In particular, all data in Viindoo software is automatically aggregated from all processes and departments. These data are also automatically updated in real time. In addition, tools to filter, group, and classify data according to hundreds of different criteria allow managers to easily extract data according to their needs.
Microsoft Power BI
Microsoft Power BI belongs to the Microsoft operating system that analyzes data from many sources to create data visualization. It is the most suitable tool for companies that want to create real-time reports on key metrics and KPIs. Power BI combines with cloud computing, allowing data to be accessed by many people at the same time.
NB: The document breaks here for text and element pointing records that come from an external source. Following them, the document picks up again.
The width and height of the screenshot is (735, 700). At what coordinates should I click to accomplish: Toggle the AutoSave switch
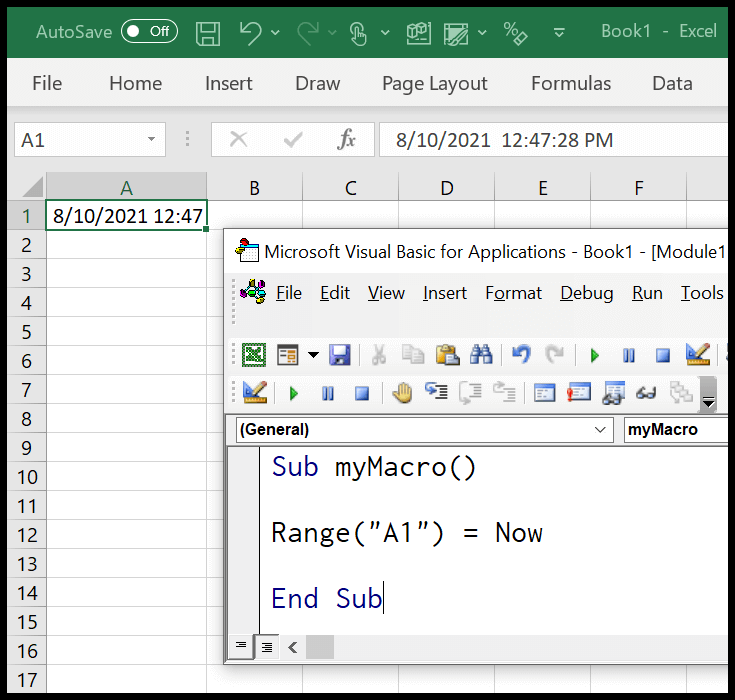click(x=149, y=31)
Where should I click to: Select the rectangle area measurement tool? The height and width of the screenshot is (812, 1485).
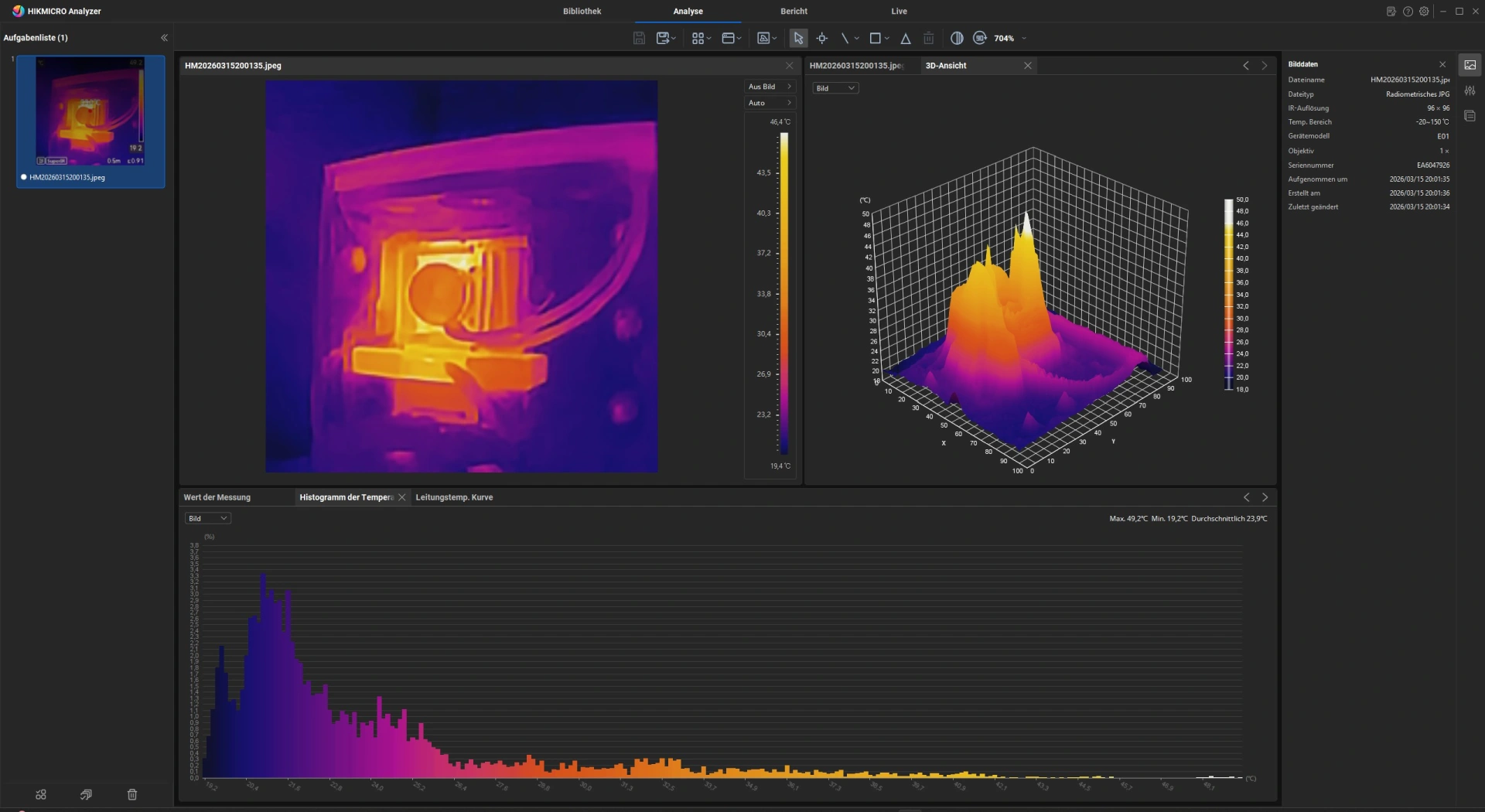(876, 38)
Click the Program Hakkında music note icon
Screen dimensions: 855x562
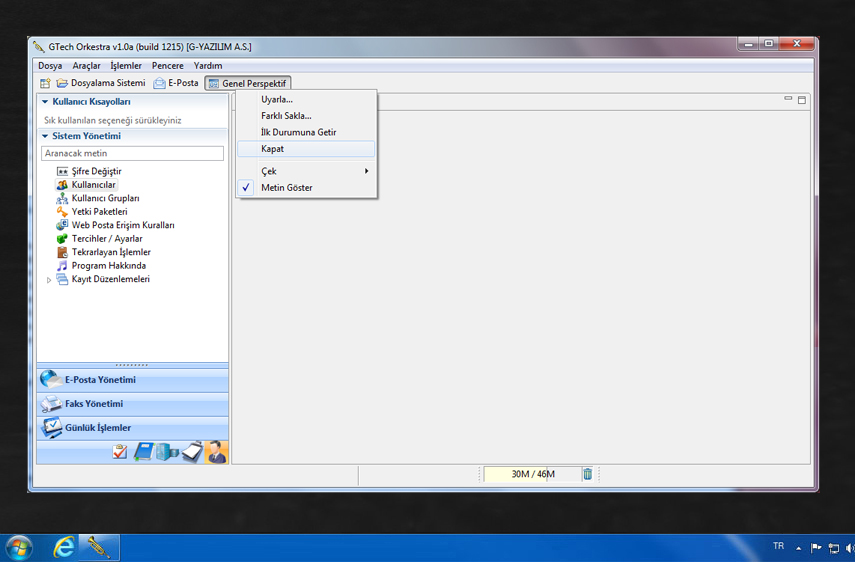pyautogui.click(x=62, y=266)
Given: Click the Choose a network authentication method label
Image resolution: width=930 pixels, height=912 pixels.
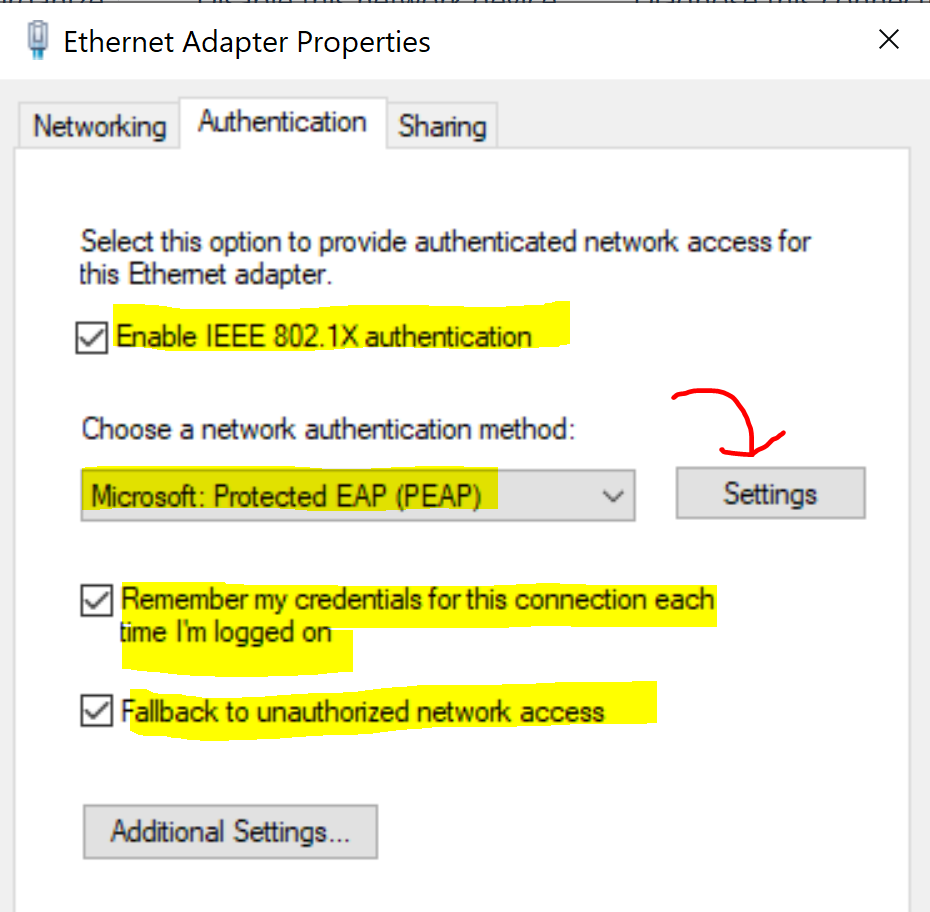Looking at the screenshot, I should click(329, 429).
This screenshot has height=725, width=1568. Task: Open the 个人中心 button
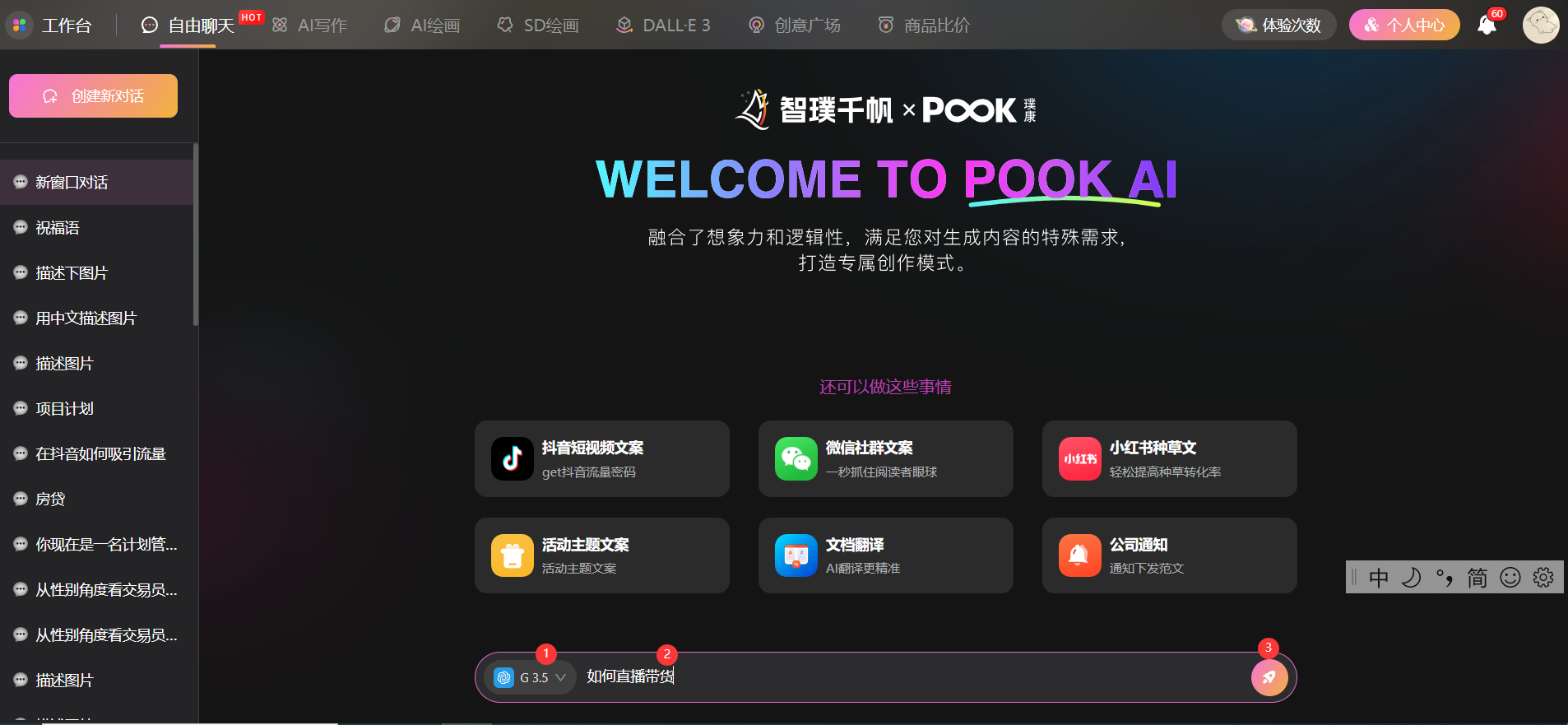1403,26
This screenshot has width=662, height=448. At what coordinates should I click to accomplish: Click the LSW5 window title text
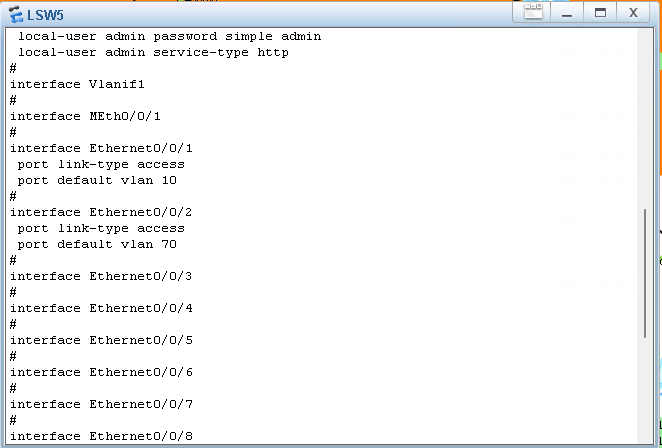pyautogui.click(x=45, y=14)
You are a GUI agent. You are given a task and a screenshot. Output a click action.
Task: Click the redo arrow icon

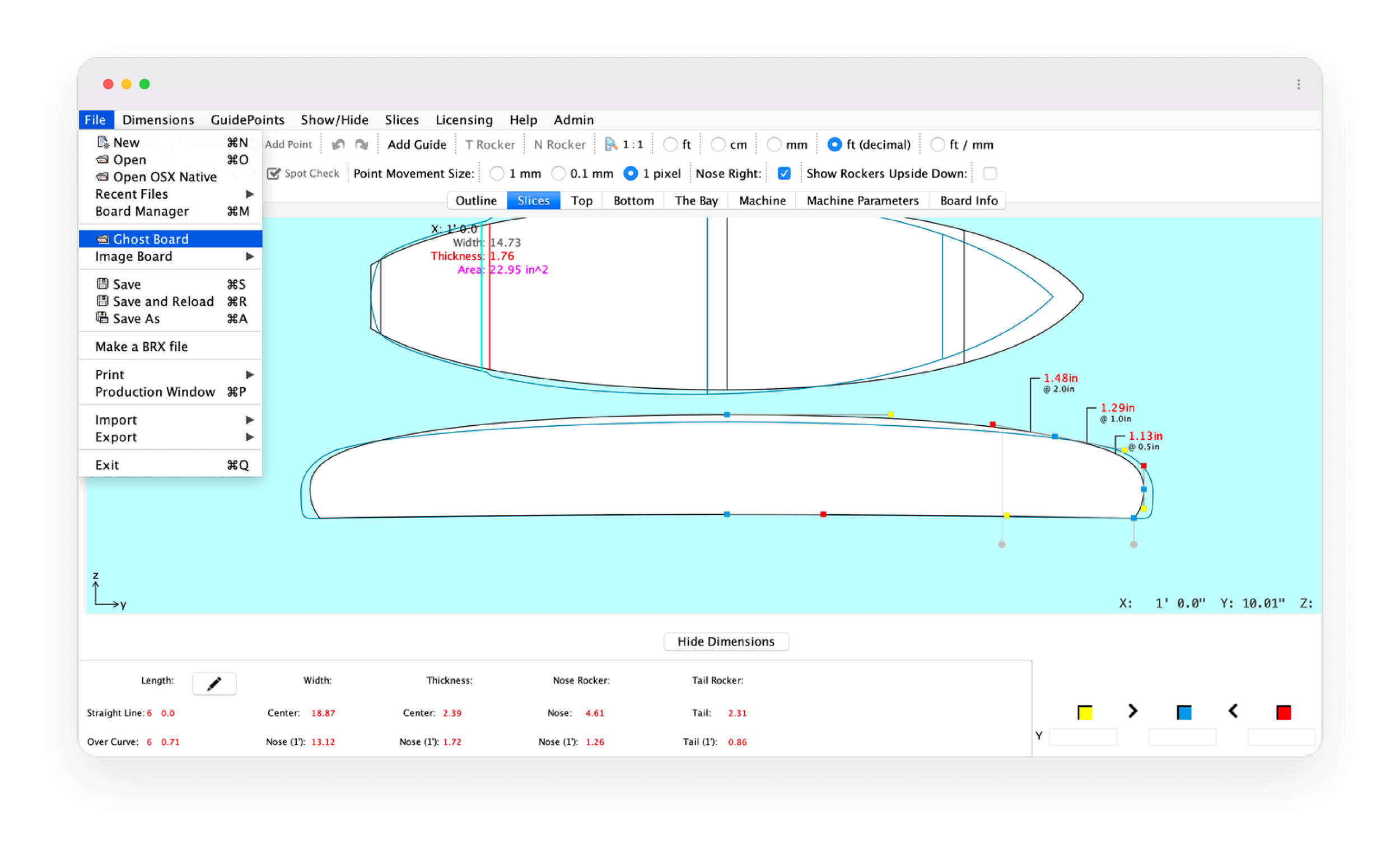coord(361,145)
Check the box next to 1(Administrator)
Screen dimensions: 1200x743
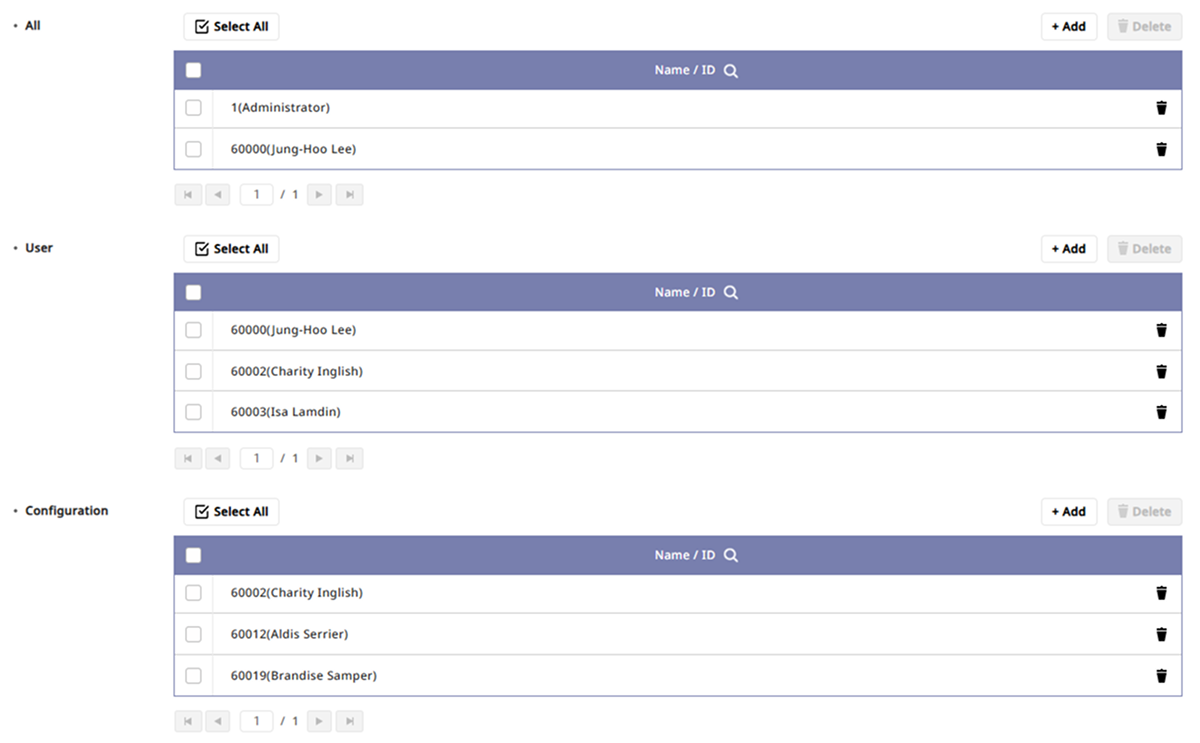click(193, 108)
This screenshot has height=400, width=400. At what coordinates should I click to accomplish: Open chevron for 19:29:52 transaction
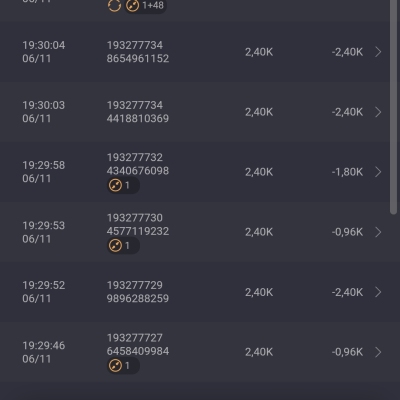tap(378, 292)
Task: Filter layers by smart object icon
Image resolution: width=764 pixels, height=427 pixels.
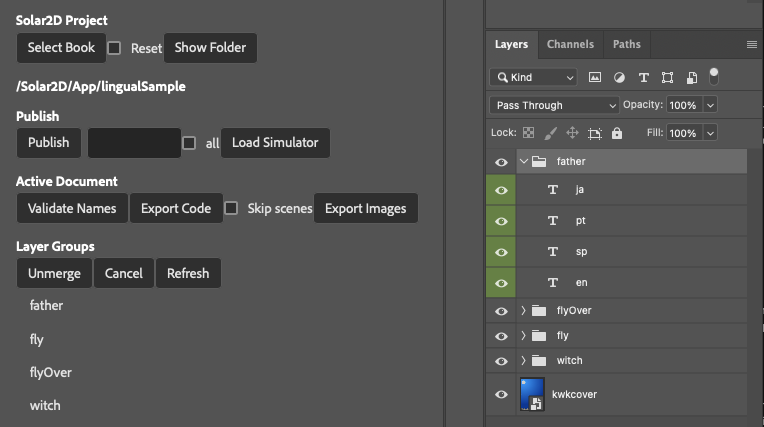Action: (691, 78)
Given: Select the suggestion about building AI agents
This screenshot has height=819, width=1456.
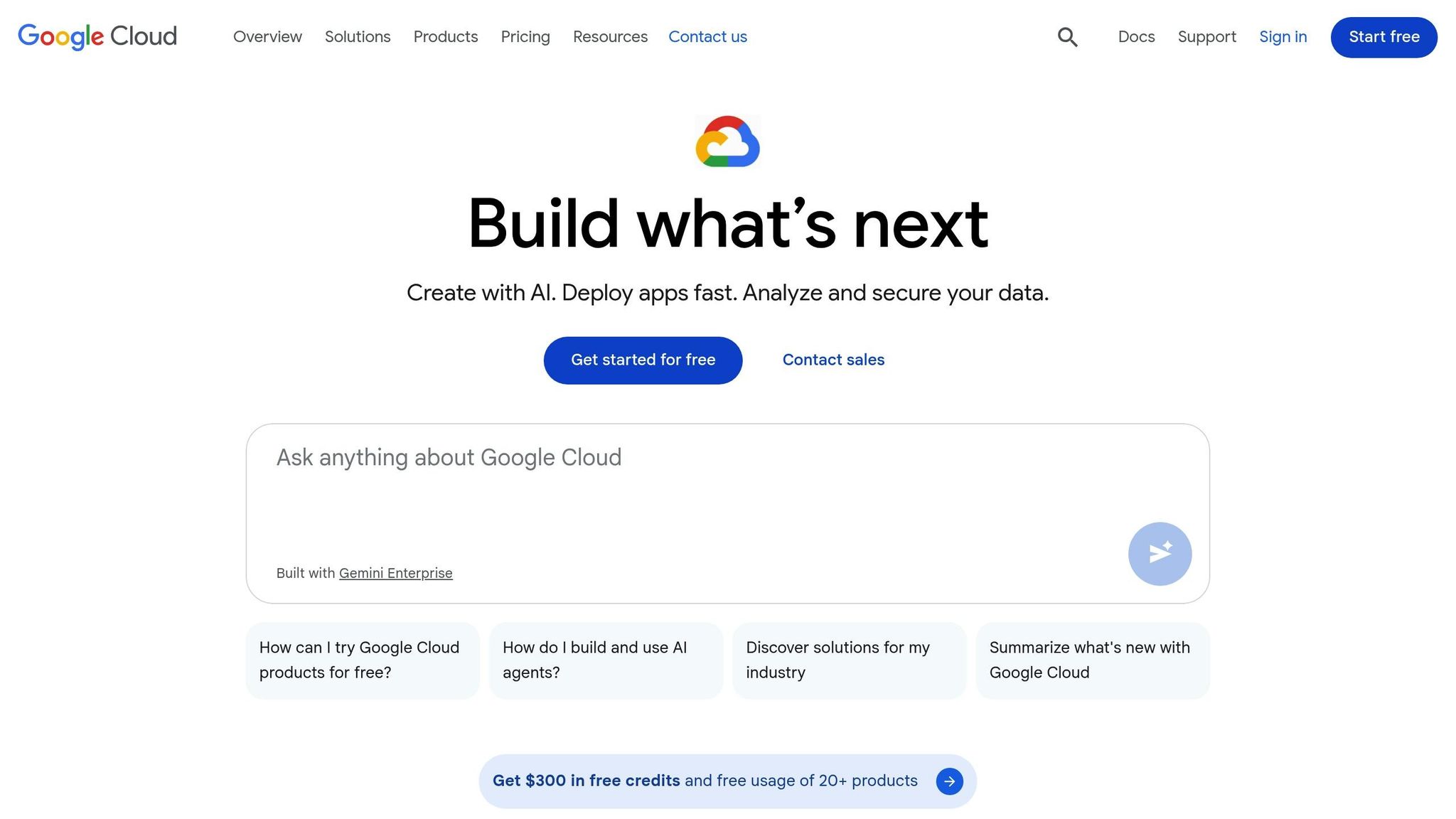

The tool allows businesses to transform complex information into easy-to-understand charts and graphics. Power BI is the best choice when it comes to collecting large amounts of data. The tool can also combine all data to create the most detailed and comprehensive report.
Tableau is a suitable data analytics platform for compiling data from a variety of fields, including algorithms, business intelligence, and artificial intelligence. This tool is best used for Dashboards and is easy to use for most users.
Besides, Tableau is fully integrated with Salesforce. Any business that uses Salesforce’s CRM will benefit from this tool. Besides, Tableau Public is free, allowing businesses with limited budgets to use it.
Databox is suitable for large enterprises that want to create professional reports on all activities of the company. Users can connect to sources of information such as Adwords, Facebook Ads, Google Analytics, Salesforce, and internal data. The platform displays KPIs and creates reports on a single Dashboard platform.
However, it’s difficult to connect this data visualization tool with external sources of information. At the same time, the number of users is also limited as Databox does not connect with other platforms, and some features even require fees.
Google Data Studio
Similar to Databox, Google Data Studio is suitable for businesses that need to process large data. This tool allows you to transform data from multiple sources and from different tools to create reports as visualizations. This Data visualization tool allows users to enter more data via Google Sheets. At the same time, these data can be shared with partners and colleagues.
However, Google Data Studio is quite difficult to use, and users need support from Developers and experts to visualize data quickly. In addition, Google Data Studio’s fee is quite high, which is suitable for large companies willing to invest in the most professional tool.
The above article of Viindoo has shared with readers the most detailed information about data visualization. Hope that this information is useful for readers in the process of learning about Data Visualization.